### Required action
Could the data underneath be repeated exactly, in full?

### Information
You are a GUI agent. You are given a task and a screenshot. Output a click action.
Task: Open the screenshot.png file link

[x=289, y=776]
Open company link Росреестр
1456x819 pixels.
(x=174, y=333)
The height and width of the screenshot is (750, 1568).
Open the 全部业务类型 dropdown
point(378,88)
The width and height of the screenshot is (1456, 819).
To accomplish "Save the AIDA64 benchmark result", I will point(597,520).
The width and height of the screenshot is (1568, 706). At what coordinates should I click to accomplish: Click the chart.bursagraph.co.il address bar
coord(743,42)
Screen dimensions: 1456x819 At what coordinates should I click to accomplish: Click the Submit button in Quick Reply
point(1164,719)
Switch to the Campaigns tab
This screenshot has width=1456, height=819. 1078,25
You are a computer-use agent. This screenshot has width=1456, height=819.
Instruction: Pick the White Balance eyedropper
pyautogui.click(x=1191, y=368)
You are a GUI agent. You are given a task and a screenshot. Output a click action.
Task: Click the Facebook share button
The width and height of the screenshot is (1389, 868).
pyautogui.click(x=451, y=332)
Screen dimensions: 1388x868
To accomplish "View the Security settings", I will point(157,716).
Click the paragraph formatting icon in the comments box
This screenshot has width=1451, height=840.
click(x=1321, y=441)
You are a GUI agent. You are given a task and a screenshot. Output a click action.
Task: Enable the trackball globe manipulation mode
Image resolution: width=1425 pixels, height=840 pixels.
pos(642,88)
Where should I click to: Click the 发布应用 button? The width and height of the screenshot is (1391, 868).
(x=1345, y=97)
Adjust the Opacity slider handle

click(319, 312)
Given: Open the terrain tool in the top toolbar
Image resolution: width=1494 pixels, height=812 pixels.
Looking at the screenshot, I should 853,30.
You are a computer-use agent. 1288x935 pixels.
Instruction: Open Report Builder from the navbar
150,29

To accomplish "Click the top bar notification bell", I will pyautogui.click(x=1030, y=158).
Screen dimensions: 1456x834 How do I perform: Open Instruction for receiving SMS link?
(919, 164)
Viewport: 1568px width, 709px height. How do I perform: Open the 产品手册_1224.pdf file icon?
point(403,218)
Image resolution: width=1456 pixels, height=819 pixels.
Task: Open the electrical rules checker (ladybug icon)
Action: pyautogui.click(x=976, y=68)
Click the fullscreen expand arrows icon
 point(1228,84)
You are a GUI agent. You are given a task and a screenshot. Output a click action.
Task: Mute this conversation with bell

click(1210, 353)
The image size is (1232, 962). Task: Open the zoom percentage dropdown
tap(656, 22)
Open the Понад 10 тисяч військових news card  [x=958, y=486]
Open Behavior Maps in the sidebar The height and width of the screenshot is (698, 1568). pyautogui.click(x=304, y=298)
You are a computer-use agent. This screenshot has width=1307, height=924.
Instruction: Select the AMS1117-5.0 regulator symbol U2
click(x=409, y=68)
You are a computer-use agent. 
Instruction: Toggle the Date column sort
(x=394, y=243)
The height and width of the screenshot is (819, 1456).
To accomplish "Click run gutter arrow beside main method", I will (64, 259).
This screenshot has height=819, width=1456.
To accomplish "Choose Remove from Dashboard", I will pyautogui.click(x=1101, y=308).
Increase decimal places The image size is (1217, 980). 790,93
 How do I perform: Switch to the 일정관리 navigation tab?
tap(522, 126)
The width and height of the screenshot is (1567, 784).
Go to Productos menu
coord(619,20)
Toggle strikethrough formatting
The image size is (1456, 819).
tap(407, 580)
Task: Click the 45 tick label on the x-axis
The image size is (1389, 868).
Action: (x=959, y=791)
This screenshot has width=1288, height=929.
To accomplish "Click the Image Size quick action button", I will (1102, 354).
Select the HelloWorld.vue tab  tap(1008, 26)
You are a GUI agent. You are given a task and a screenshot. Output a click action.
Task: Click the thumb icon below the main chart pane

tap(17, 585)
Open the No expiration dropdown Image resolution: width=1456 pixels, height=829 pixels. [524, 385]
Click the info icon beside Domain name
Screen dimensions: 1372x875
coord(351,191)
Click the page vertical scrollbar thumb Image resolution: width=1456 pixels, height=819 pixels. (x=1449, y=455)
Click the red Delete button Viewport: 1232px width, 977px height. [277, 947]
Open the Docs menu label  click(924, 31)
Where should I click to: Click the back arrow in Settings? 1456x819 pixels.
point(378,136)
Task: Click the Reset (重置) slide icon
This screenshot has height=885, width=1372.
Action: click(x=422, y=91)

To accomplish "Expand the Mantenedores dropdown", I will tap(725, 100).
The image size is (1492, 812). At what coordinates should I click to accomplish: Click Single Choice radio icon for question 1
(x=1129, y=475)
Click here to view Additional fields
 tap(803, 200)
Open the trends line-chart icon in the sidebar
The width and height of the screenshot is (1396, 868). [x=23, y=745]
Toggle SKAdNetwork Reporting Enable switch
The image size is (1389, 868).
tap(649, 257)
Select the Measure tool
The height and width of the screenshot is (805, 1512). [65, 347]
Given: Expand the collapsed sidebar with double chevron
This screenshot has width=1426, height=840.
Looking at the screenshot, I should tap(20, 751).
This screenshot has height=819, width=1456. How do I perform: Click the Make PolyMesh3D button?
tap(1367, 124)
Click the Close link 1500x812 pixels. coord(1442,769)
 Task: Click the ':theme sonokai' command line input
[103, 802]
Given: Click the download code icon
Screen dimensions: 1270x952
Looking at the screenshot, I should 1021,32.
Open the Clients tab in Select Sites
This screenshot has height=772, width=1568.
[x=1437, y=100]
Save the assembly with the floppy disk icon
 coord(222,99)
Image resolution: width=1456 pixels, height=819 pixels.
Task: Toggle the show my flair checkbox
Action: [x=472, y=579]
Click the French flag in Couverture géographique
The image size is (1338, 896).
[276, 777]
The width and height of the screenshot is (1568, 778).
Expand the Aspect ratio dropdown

### Finished exercise
You are a GUI agent. You are given a task and a screenshot. Output a click action.
Task: Open the screenshot.png file link

[x=289, y=776]
Open company link Росреестр
1456x819 pixels.
(x=174, y=333)
The height and width of the screenshot is (750, 1568).
Open the 全部业务类型 dropdown
point(378,88)
The width and height of the screenshot is (1456, 819).
To accomplish "Save the AIDA64 benchmark result", I will point(597,520).
The width and height of the screenshot is (1568, 706). At what coordinates should I click to accomplish: Click the chart.bursagraph.co.il address bar
coord(743,42)
Screen dimensions: 1456x819 At what coordinates should I click to accomplish: Click the Submit button in Quick Reply
point(1164,719)
Switch to the Campaigns tab
This screenshot has width=1456, height=819. 1078,25
You are a computer-use agent. This screenshot has width=1456, height=819.
Instruction: Pick the White Balance eyedropper
pyautogui.click(x=1191, y=368)
You are a GUI agent. You are given a task and a screenshot. Output a click action.
Task: Click the Facebook share button
The width and height of the screenshot is (1389, 868).
pyautogui.click(x=451, y=332)
Screen dimensions: 1388x868
To accomplish "View the Security settings", I will point(157,716).
Click the paragraph formatting icon in the comments box
This screenshot has width=1451, height=840.
click(x=1321, y=441)
You are a GUI agent. You are given a task and a screenshot. Output a click action.
Task: Enable the trackball globe manipulation mode
Image resolution: width=1425 pixels, height=840 pixels.
pos(642,88)
Where should I click to: Click the 发布应用 button? The width and height of the screenshot is (1391, 868).
(x=1345, y=97)
Adjust the Opacity slider handle

click(319, 312)
Given: Open the terrain tool in the top toolbar
Image resolution: width=1494 pixels, height=812 pixels.
Looking at the screenshot, I should 853,30.
You are a computer-use agent. 1288x935 pixels.
Instruction: Open Report Builder from the navbar
150,29

To accomplish "Click the top bar notification bell", I will pyautogui.click(x=1030, y=158).
Screen dimensions: 1456x834 How do I perform: Open Instruction for receiving SMS link?
(919, 164)
Viewport: 1568px width, 709px height. How do I perform: Open the 产品手册_1224.pdf file icon?
point(403,218)
Image resolution: width=1456 pixels, height=819 pixels.
Task: Open the electrical rules checker (ladybug icon)
Action: pyautogui.click(x=976, y=68)
Click the fullscreen expand arrows icon
 point(1228,84)
You are a GUI agent. You are given a task and a screenshot. Output a click action.
Task: Mute this conversation with bell

click(1210, 353)
The image size is (1232, 962). Task: Open the zoom percentage dropdown
tap(656, 22)
Open the Понад 10 тисяч військових news card  [x=958, y=486]
Open Behavior Maps in the sidebar The height and width of the screenshot is (698, 1568). pyautogui.click(x=304, y=298)
You are a computer-use agent. This screenshot has width=1307, height=924.
Instruction: Select the AMS1117-5.0 regulator symbol U2
click(x=409, y=68)
You are a computer-use agent. 
Instruction: Toggle the Date column sort
(x=394, y=243)
The height and width of the screenshot is (819, 1456).
To accomplish "Click run gutter arrow beside main method", I will (64, 259).
This screenshot has height=819, width=1456.
To accomplish "Choose Remove from Dashboard", I will pyautogui.click(x=1101, y=308).
Increase decimal places The image size is (1217, 980). 790,93
 How do I perform: Switch to the 일정관리 navigation tab?
tap(522, 126)
The width and height of the screenshot is (1567, 784).
Go to Productos menu
coord(619,20)
Toggle strikethrough formatting
The image size is (1456, 819).
tap(407, 580)
Task: Click the 45 tick label on the x-axis
The image size is (1389, 868).
Action: (x=959, y=791)
This screenshot has width=1288, height=929.
To accomplish "Click the Image Size quick action button", I will (1102, 354).
Select the HelloWorld.vue tab  tap(1008, 26)
You are a GUI agent. You are given a task and a screenshot. Output a click action.
Task: Click the thumb icon below the main chart pane

tap(17, 585)
Open the No expiration dropdown Image resolution: width=1456 pixels, height=829 pixels. [524, 385]
Click the info icon beside Domain name
Screen dimensions: 1372x875
coord(351,191)
Click the page vertical scrollbar thumb Image resolution: width=1456 pixels, height=819 pixels. (x=1449, y=455)
Click the red Delete button Viewport: 1232px width, 977px height. [277, 947]
Open the Docs menu label  click(924, 31)
Where should I click to: Click the back arrow in Settings? 1456x819 pixels.
point(378,136)
Task: Click the Reset (重置) slide icon
This screenshot has height=885, width=1372.
Action: click(x=422, y=91)

To accomplish "Expand the Mantenedores dropdown", I will tap(725, 100).
The image size is (1492, 812). At what coordinates should I click to accomplish: Click Single Choice radio icon for question 1
(x=1129, y=475)
Click here to view Additional fields
 tap(803, 200)
Open the trends line-chart icon in the sidebar
The width and height of the screenshot is (1396, 868). [x=23, y=745]
Toggle SKAdNetwork Reporting Enable switch
The image size is (1389, 868).
tap(649, 257)
Select the Measure tool
The height and width of the screenshot is (805, 1512). [65, 347]
Given: Expand the collapsed sidebar with double chevron
This screenshot has width=1426, height=840.
Looking at the screenshot, I should tap(20, 751).
This screenshot has height=819, width=1456. How do I perform: Click the Make PolyMesh3D button?
tap(1367, 124)
Click the Close link 1500x812 pixels. coord(1442,769)
 Task: Click the ':theme sonokai' command line input
[103, 802]
Given: Click the download code icon
Screen dimensions: 1270x952
Looking at the screenshot, I should 1021,32.
Open the Clients tab in Select Sites
This screenshot has height=772, width=1568.
[x=1437, y=100]
Save the assembly with the floppy disk icon
 coord(222,99)
Image resolution: width=1456 pixels, height=819 pixels.
Task: Toggle the show my flair checkbox
Action: [x=472, y=579]
Click the French flag in Couverture géographique
The image size is (1338, 896).
[276, 777]
The width and height of the screenshot is (1568, 778).
Expand the Aspect ratio dropdown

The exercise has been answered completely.